■ Exercise requirements:
a) Reproduce the smart grid cloud computing passage word for word, everything from "Cloud computing is" down to "and public clouds.".
b) List every cloud service model named in the smart grid cloud computing passage that comes before the entries.
c) Continue the passage on cloud computing for the smart grid, picking up after its final sentence.

■ Document excerpt:
_____
Cloud computing is a model for enabling ubiquitous, convenient, on‐demand network access to a shared pool of configurable computing resources that can be rapidly provisioned and released with minimal management effort or service provider interaction [144]. The cloud computing environment provides various services models such as software as a service (SaaS), platform as a service (PaaS), infrastructure as a service (IaaS), and network as a service (NaaS).
There are different kinds of cloud deployments, including private cloud, public cloud, community cloud, and hybrid cloud. A private cloud in the smart grid is deployed and maintained by utility companies. A public cloud is provided by a service provider, and utility companies pay for the service when needed. A hybrid cloud is a combination of private clouds and public clouds.
Although security can be insured by a private cloud communicating with private networks, the deployment and maintenance costs are high. Using a public cloud alone in the smart grid may not be acceptable due to security concerns. A hybrid could balance security/performance and cost. Thus, the smart grid should deploy a hybrid cloud for big data analytics and other necessary applications.
As sensors become integrated into virtually every piece of equipment in smart grid communications infrastructure, it would not be feasible or cost‐effective to provide centralized data processing at utilities. Cloud computing brings three major advantages to the smart grid.
Even with cloud computing, only significant data or processed data needs be communicated to the centralized data processor. In other cases, utilities may establish local data centers to serve as their private clouds. Even further, direct connections among edge nodes can be established and form fog computing to preprocess some data.
In this subsection, we propose a a high‐level cloud computing architecture for the smart grid, as shown in Figure 8.5. For simplicity, the cloud is a whole picture of both the private and public portions of the hybrid cloud. The input data of the cloud includes metering data and other sensing data from the grid, as well as weather forecasts, information from social networks, and other useful data from outside. Different types of cloud services (e.g. SaaS) are provided in the cloud for different applications. The components of the cloud include data management systems, data storage systems, and processing tools.
_____
■ Records shown:
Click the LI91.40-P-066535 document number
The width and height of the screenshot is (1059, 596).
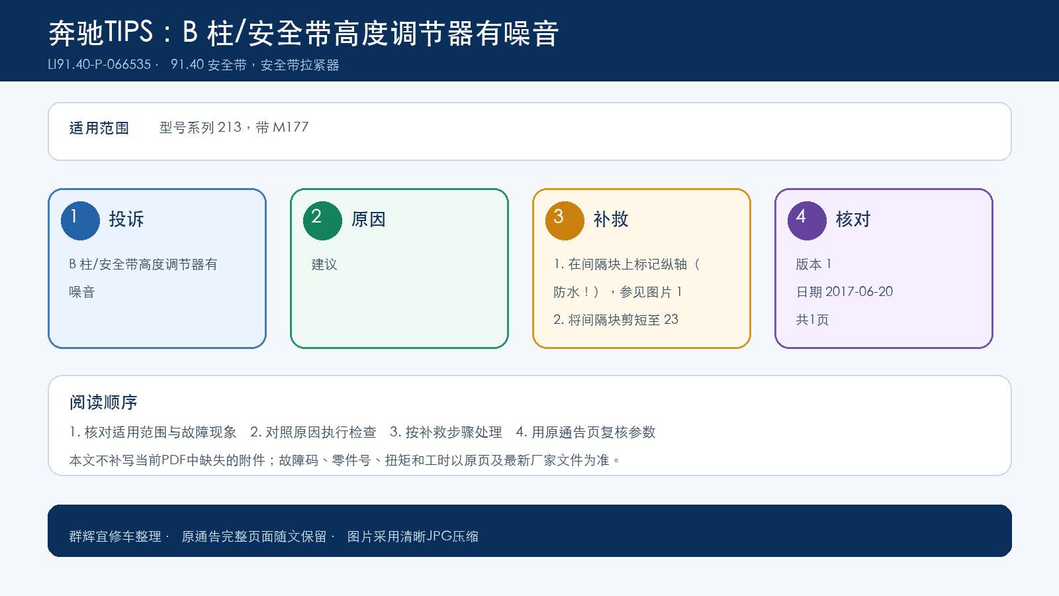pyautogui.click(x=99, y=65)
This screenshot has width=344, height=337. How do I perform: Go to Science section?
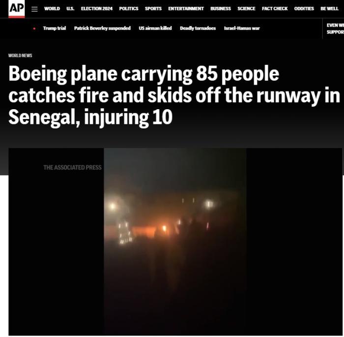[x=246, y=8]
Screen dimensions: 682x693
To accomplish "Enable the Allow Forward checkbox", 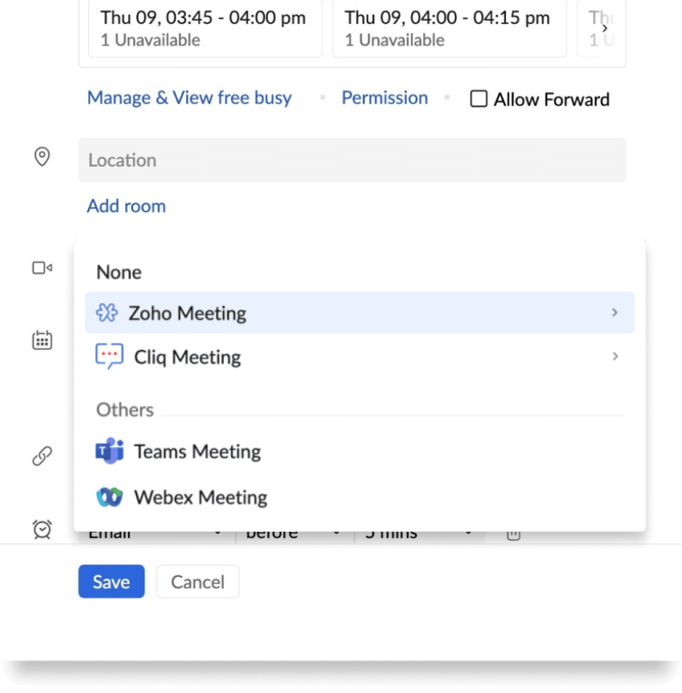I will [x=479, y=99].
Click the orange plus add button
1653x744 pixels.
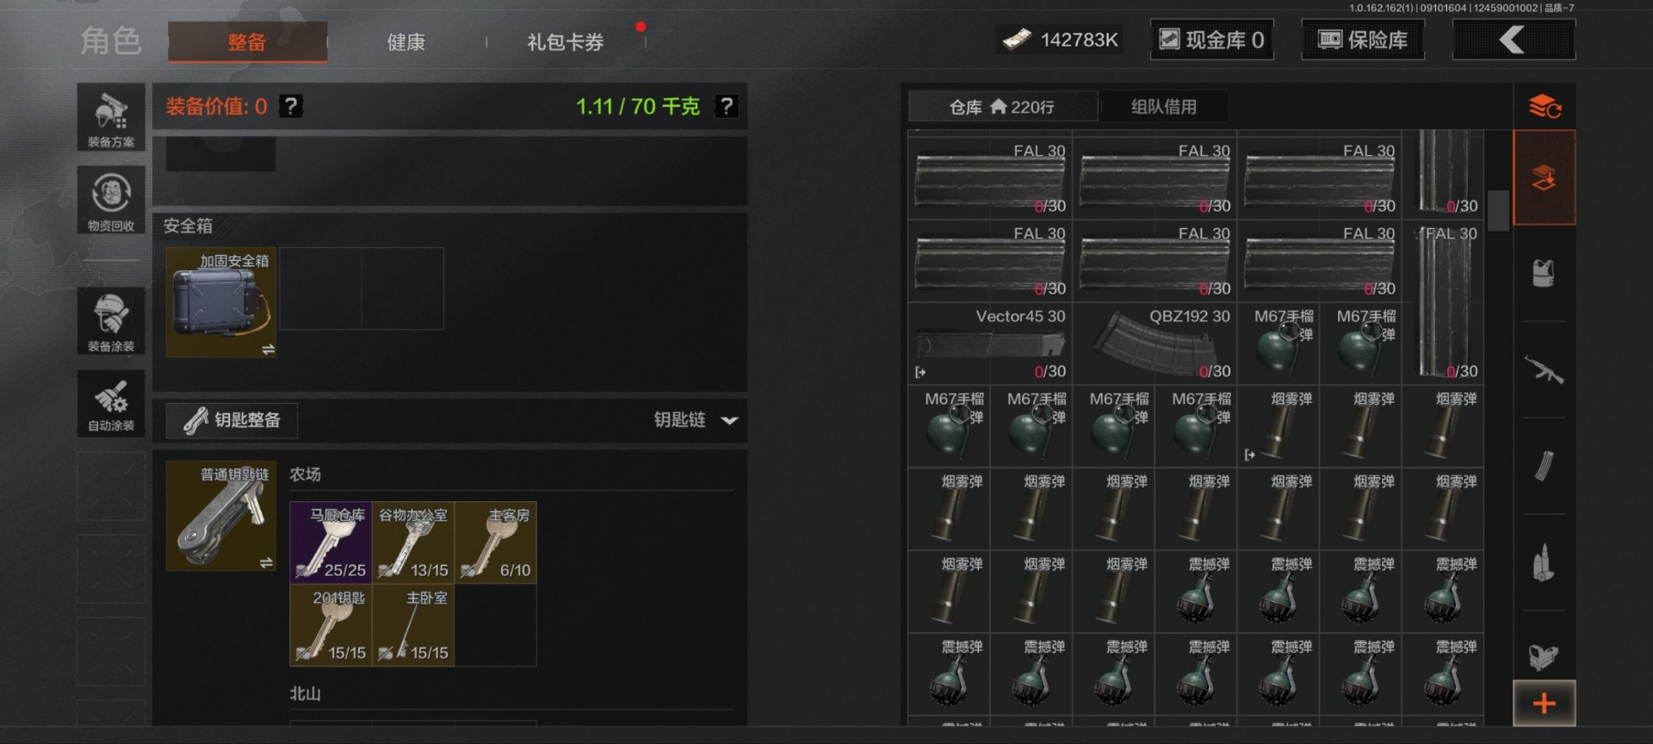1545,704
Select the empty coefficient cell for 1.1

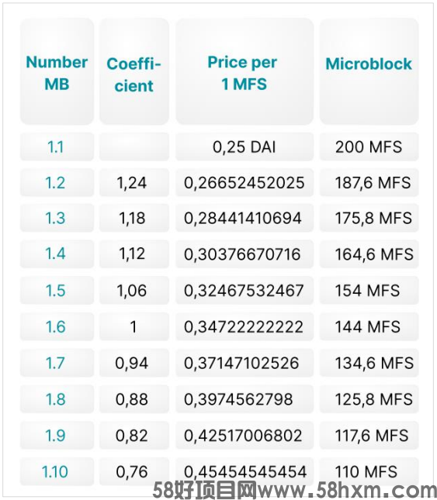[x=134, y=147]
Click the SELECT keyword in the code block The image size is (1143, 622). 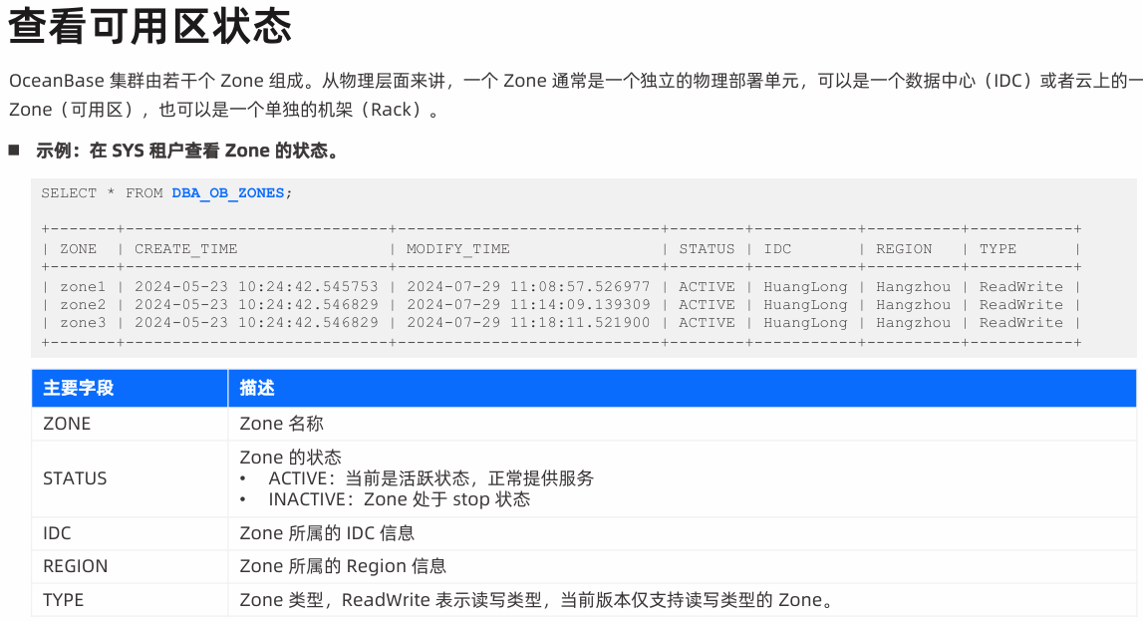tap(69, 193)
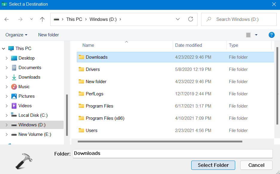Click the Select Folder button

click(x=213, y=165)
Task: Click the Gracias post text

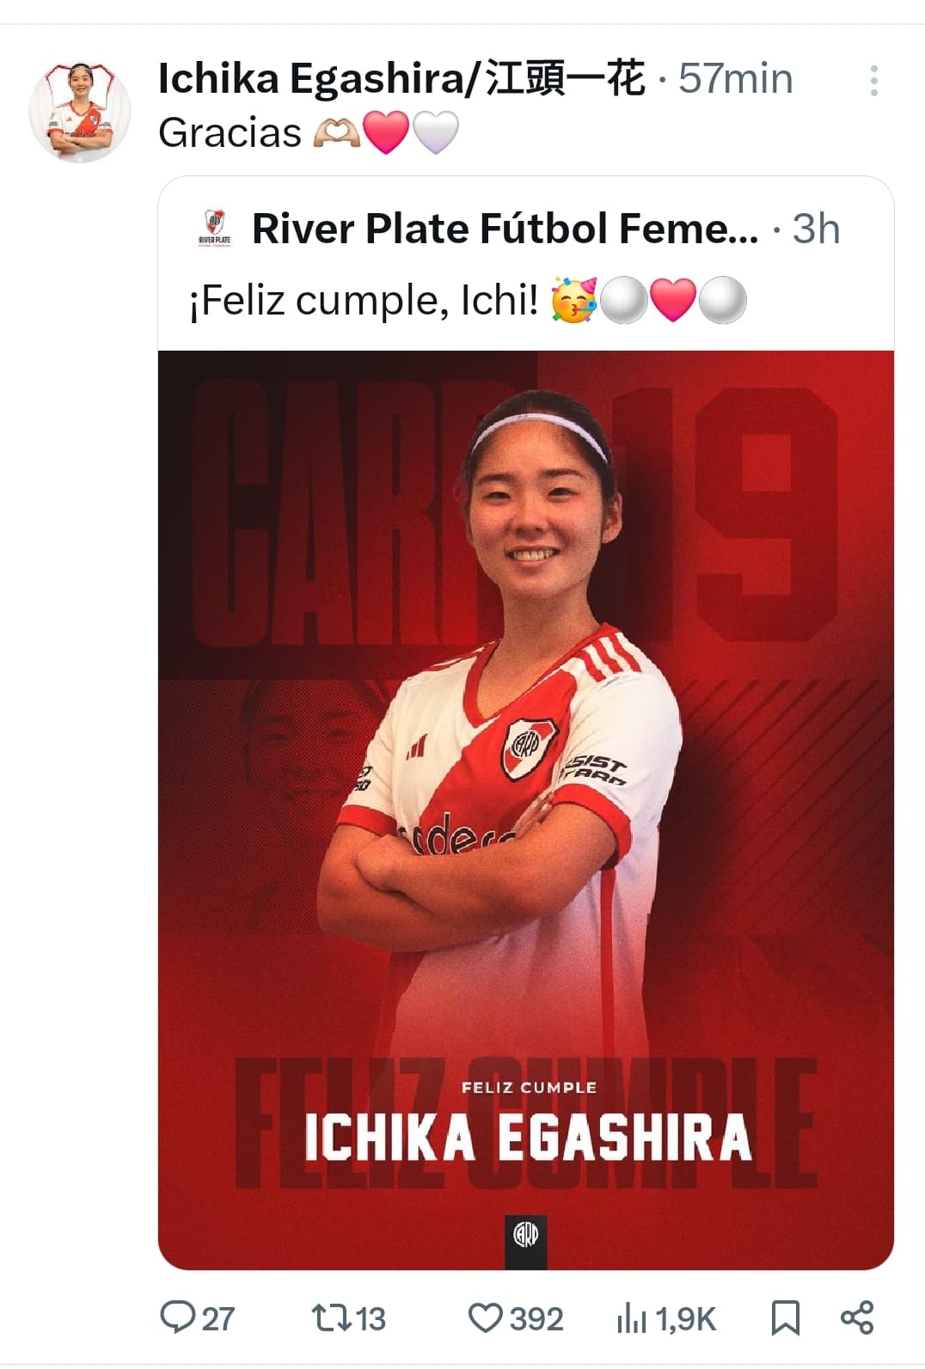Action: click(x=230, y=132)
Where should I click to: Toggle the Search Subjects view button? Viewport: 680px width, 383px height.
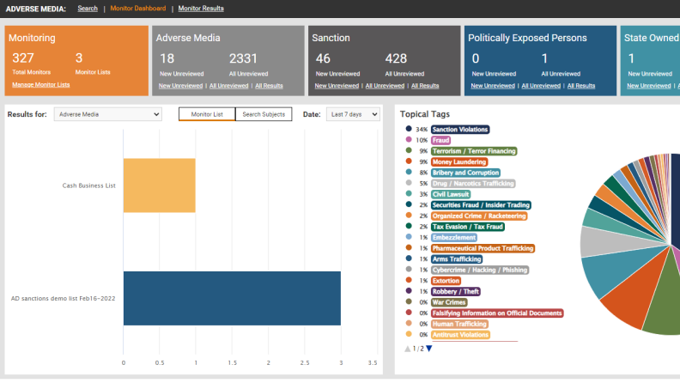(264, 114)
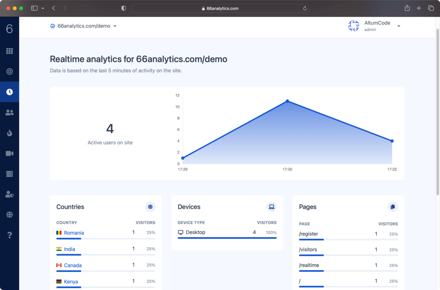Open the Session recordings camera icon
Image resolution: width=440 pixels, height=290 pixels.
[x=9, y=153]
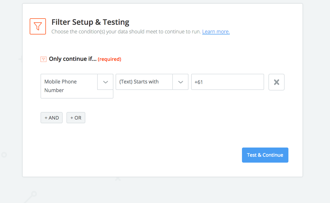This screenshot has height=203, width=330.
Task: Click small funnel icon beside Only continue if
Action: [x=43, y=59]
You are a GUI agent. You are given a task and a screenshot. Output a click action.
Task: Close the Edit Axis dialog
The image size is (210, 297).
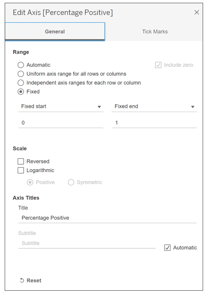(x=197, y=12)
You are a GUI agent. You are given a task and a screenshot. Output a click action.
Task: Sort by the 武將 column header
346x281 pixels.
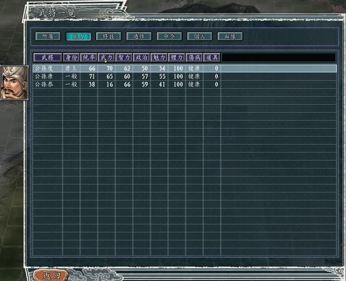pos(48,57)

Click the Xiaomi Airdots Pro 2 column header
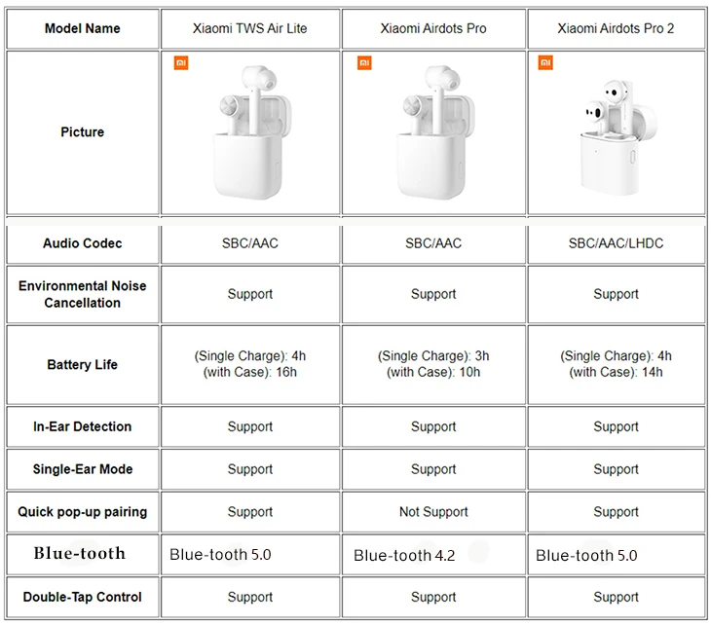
_____
■ Answers to the exercises:
a)
Cloud computing is a model for enabling ubiquitous, convenient, on‐demand network access to a shared pool of configurable computing resources that can be rapidly provisioned and released with minimal management effort or service provider interaction [144]. The cloud computing environment provides various services models such as software as a service (SaaS), platform as a service (PaaS), infrastructure as a service (IaaS), and network as a service (NaaS).
There are different kinds of cloud deployments, including private cloud, public cloud, community cloud, and hybrid cloud. A private cloud in the smart grid is deployed and maintained by utility companies. A public cloud is provided by a service provider, and utility companies pay for the service when needed. A hybrid cloud is a combination of private clouds and public clouds.

b)
- Software as a service (SaaS)
- Platform as a service (PaaS)
- Infrastructure as a service (IaaS)
- Network as a service (NaaS)

c)
Much of the data management (e.g. data cleansing) is performed in the private portion of the cloud service to protect privacy of customers. The data storage system is separated in both the private and the public portions of the cloud, while the public part provides the most storage resources for big data. The processing tools for big data analytics, machine learning, and other techniques are mainly deployed in the public portion of the cloud to take advantage of the computing power available in the public cloud service.
In this chapter, we showed that big data is inevitable in smart grid communications. Applications such as demand response and modern control need the information provided by massive amounts of data. In particular, price and energy forecasts will be produced by big data analytics. Preliminary results were given to demonstrate the importance of big data analytics in energy forecasts. Besides demand response, attack detection in smart grid communications (especially monitoring networks) is critical for secure and efficient grid operations. Machine learning and data mining, as well as big data analytics, are useful tools to achieve attack detections for both metering data and sensing data. Thus, energy fraud and system failures can be prevented. Cloud computing was introduced in the chapter also as a way to accommodate big data analytics. An architecture with a hybrid cloud was proposed for that purpose.